Infiltrados perivasculares y focales de células linfoides, histiocitos y fibroblastos, a veces con grupos de células epitelioides, se localizan a lo largo de la periferia de los focos de necrobiosis, así como en toda la dermis e incluso en la capa de grasa subcutánea. Con frecuencia se encuentran células gigantes multinucleadas de tipo cuerpo extraño. Se observan cambios significativos en los vasos: proliferación endotelial, engrosamiento de la pared y estrechamiento de las luces. Al teñir con rojo Sudán y escarlata, se encuentran a menudo (aunque no siempre) grandes cantidades de grasa en los focos de necrobiosis, teñidas de un color marrón óxido, en contraste con el color rojo anaranjado de la grasa neutra de la capa de grasa subcutánea. En los cambios de tipo granulomatoso, se observan focos granulomatosos que consisten en histiocitos, células epihelioides y gigantes. Los focos de necrobiosis y los depósitos de grasa son menos claros que en el tipo necrobiótico y, en ocasiones, están ausentes. Algunos autores consideran que los cambios de esta naturaleza son manifestaciones de una enfermedad específica: la granulomatosis discoide crónica progresiva de Miescher-Leder (granulomatosis discifoimis crónica progresiva de Miescher-Leder). En la necrobiosis lipoidea, la epidermis permanece inalterada o ligeramente atrófica, y se destruye en los focos de ulceración. En los focos antiguos, la esclerosis es evidente, los pequeños vasos en estas áreas están escleróticos, sus lúmenes están cerrados, se observa fibrosis perivascular y la reacción de células gigantes es muy rara.
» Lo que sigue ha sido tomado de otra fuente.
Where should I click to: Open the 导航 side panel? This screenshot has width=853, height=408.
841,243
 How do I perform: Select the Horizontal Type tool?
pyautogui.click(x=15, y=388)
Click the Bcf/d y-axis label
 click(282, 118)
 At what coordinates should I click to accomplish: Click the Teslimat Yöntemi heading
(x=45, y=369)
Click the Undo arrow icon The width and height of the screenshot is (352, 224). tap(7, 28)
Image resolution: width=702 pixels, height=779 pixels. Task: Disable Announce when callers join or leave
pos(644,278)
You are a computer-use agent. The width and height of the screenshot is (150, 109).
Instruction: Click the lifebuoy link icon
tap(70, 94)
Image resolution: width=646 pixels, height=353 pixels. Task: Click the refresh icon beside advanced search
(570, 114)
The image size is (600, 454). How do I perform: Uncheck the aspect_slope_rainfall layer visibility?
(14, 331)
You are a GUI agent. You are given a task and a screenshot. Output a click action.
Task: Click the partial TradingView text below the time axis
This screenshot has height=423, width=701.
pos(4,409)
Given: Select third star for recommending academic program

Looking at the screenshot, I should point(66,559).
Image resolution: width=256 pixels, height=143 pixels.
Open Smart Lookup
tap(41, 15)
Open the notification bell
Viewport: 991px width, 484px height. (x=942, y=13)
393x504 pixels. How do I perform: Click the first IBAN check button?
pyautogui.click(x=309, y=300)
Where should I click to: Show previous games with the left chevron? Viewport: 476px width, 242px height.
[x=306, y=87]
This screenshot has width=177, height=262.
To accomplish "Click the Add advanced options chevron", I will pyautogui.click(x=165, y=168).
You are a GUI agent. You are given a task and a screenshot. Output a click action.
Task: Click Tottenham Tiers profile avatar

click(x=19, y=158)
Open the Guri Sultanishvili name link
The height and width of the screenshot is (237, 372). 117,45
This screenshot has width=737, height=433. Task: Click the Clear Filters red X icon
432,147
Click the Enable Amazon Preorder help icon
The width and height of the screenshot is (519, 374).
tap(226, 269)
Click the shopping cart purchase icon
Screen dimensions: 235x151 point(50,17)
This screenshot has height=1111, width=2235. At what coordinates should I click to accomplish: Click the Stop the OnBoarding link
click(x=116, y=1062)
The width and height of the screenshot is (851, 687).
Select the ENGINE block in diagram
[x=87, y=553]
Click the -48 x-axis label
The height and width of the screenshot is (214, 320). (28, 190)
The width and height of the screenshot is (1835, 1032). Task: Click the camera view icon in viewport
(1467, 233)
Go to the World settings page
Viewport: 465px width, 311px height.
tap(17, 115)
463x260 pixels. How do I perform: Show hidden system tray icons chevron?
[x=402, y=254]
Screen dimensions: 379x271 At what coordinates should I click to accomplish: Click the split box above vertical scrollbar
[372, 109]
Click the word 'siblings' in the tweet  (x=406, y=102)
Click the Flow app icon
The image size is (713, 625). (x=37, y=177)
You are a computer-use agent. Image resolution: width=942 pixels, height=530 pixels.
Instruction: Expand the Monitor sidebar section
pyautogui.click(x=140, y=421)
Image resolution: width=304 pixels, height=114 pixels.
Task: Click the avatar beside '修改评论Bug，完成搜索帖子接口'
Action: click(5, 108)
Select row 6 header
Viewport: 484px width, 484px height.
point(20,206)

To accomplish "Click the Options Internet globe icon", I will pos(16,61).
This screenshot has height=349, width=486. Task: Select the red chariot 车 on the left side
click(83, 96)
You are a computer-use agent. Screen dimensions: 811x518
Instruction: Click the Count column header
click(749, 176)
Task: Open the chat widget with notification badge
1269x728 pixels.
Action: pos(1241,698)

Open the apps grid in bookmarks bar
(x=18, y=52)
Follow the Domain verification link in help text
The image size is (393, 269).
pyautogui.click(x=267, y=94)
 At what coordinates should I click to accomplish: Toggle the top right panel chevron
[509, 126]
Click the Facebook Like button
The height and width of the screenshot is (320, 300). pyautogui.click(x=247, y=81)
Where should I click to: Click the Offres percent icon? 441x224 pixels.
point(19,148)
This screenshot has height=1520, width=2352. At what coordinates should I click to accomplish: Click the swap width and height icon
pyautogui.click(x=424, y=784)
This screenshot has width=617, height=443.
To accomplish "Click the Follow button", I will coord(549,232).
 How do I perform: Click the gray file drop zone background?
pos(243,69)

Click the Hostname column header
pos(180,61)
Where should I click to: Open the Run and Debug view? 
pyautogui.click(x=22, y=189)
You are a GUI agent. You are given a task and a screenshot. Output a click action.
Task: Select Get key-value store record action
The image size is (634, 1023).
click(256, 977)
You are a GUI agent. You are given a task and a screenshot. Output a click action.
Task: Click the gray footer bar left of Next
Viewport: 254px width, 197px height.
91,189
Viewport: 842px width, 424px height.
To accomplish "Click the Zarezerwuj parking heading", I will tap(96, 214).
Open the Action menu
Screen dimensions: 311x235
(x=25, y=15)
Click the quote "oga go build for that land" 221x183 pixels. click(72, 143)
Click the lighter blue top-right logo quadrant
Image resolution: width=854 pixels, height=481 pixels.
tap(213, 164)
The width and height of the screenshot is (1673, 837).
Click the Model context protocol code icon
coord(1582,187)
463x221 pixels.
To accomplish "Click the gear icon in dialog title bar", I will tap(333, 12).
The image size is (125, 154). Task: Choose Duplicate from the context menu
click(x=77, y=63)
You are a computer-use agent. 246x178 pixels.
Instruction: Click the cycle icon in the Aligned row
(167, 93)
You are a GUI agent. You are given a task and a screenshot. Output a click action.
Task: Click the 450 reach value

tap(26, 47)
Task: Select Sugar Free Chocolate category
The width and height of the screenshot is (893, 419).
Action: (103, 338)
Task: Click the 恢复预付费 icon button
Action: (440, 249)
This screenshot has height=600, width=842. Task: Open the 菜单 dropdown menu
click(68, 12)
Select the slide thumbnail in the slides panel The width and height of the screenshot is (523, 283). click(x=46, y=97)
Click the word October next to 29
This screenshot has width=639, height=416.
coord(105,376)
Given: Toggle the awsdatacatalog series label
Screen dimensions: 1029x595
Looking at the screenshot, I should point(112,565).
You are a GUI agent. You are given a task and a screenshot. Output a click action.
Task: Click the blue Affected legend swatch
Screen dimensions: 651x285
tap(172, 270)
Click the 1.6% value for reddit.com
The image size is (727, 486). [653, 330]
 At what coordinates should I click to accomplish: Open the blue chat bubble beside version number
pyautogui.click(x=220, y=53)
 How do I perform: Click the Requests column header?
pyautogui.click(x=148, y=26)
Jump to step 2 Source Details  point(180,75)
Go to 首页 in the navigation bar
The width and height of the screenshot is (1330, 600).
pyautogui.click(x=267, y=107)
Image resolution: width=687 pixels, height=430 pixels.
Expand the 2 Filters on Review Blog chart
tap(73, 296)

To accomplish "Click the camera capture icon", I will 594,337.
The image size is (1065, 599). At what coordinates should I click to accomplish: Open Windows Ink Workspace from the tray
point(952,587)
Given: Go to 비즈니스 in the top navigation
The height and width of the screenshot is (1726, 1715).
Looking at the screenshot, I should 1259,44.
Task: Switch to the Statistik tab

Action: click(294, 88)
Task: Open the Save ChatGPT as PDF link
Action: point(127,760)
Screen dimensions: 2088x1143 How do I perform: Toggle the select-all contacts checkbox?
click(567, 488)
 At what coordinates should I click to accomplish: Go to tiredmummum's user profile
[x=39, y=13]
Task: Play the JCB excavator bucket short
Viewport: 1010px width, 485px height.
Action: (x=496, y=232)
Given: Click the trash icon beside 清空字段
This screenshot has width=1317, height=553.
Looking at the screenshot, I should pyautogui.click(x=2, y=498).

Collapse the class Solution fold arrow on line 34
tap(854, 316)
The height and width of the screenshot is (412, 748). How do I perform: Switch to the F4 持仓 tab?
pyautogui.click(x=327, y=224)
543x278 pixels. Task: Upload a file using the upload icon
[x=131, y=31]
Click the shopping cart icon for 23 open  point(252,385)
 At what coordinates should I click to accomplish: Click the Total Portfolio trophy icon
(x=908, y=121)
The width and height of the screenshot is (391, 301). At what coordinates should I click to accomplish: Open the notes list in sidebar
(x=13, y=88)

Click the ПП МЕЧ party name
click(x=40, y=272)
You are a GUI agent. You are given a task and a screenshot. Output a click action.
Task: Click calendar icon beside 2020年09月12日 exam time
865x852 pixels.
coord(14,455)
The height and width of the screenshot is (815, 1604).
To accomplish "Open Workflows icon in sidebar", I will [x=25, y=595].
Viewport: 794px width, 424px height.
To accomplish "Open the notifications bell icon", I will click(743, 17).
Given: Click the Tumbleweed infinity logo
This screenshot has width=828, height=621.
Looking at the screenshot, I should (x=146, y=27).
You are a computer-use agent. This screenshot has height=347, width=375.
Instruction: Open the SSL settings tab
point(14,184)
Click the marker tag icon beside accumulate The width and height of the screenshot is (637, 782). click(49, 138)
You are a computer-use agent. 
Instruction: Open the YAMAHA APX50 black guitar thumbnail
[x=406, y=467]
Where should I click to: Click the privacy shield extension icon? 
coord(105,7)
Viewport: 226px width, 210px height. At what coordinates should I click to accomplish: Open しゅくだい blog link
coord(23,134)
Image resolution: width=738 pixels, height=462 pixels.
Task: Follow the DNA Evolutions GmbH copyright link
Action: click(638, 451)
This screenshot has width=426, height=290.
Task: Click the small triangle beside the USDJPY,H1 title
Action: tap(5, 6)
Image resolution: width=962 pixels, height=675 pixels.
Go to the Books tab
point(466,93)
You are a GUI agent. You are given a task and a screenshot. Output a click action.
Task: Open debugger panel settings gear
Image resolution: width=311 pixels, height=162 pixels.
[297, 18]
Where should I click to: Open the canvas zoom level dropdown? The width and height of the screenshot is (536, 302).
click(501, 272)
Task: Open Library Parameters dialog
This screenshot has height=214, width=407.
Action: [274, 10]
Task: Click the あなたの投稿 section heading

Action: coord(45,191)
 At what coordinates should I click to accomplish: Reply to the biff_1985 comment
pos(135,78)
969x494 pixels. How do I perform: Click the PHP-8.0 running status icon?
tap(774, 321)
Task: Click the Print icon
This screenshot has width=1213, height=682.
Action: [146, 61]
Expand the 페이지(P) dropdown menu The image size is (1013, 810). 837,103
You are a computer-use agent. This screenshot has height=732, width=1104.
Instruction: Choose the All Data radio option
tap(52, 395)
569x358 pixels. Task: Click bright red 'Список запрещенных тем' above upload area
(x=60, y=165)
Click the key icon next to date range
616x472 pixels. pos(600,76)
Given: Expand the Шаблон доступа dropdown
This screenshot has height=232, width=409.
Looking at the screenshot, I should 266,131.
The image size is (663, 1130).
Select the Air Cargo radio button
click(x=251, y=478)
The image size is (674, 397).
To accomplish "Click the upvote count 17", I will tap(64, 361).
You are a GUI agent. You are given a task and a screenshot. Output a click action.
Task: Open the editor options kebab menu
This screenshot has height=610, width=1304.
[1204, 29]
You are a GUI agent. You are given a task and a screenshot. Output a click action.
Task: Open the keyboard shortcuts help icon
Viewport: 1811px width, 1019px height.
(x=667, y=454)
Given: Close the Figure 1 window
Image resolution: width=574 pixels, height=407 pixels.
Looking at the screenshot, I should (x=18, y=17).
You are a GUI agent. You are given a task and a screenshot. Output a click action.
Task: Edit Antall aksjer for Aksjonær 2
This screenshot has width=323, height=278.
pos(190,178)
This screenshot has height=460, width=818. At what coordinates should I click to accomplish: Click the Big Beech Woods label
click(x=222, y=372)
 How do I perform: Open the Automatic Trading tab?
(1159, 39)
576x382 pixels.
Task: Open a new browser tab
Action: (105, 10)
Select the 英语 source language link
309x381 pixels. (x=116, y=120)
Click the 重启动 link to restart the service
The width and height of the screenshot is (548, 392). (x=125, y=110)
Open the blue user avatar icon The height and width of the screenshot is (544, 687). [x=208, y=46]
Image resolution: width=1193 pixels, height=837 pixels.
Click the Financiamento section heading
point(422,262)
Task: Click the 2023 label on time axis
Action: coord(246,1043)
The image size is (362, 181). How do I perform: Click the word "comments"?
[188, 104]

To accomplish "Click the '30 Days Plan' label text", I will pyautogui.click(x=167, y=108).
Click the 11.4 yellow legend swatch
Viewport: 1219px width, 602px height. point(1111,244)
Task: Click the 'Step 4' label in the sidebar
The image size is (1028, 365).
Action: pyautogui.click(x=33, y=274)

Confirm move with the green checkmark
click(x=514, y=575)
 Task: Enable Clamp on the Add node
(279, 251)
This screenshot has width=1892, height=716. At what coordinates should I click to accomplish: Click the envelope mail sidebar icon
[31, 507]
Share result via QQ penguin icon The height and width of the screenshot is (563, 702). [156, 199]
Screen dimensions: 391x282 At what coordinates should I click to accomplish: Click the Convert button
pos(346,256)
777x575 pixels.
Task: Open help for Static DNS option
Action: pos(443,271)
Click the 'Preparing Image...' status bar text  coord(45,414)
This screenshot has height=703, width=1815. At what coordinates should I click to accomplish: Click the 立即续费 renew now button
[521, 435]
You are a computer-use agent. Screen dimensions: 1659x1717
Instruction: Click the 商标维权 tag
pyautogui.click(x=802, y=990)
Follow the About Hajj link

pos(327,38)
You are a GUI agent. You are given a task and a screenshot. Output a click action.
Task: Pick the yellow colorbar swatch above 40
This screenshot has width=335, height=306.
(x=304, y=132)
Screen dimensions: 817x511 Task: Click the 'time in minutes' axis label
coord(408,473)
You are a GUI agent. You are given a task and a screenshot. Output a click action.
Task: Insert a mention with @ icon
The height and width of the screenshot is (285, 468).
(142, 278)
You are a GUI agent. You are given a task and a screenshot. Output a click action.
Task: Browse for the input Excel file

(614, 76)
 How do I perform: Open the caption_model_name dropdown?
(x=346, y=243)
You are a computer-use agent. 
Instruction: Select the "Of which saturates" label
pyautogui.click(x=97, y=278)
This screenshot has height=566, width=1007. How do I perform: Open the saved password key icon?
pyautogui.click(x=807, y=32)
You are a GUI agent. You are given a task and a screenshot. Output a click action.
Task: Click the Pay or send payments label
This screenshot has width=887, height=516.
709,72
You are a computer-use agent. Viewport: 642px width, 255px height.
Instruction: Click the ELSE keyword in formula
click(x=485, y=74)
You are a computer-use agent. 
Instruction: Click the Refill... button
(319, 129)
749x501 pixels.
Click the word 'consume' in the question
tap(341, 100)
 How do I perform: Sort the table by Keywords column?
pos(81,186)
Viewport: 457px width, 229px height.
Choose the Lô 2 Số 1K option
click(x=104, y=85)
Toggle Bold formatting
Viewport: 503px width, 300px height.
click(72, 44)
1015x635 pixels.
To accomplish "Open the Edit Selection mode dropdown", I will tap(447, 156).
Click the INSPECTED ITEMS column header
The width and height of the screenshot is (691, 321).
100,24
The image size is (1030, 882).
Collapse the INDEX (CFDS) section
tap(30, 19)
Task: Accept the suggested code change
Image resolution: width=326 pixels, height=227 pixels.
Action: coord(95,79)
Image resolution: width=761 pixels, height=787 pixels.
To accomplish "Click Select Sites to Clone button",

Histogénesis. El papel principal en el desarrollo de la enfermedad recae en la microangiopatía de diversos orígenes, principalmente la diabética, con el consiguiente depósito de lípidos. Mediante la reacción de fluorescencia, se detecta el depósito de IgM y el componente C3 del complemento en las paredes de los vasos sanguíneos y en la zona del límite dermoepidérmico de las lesiones. Los trastornos hormonales, la activación de la oxidación lipídica por radicales libres y el aumento de los niveles de lípidos en el suero sanguíneo de los pacientes son importantes en el desarrollo de la microangiopatía. El estudio inmunomorfológico con antisueros contra el antígeno S-100 mostró una disminución del número de terminaciones nerviosas en las placas, lo que se asocia con una disminución de la sensibilidad cutánea en estas zonas.

Tratamiento de la necrobiosis lipoidea. Es necesario identificar y tratar la diabetes mellitus. Se recomienda una dieta baja en carbohidratos y grasas, fármacos vasculares (ácido nicotínico, trental, etc.), antioxidantes (ácido lipoico, alfa-tocoferol) e inyecciones intralesionales de corticosteroides e insulina. Se utilizan fisioterapias externas (ultrasonido, láser) y frotaciones prolongadas con ungüentos de corticosteroides.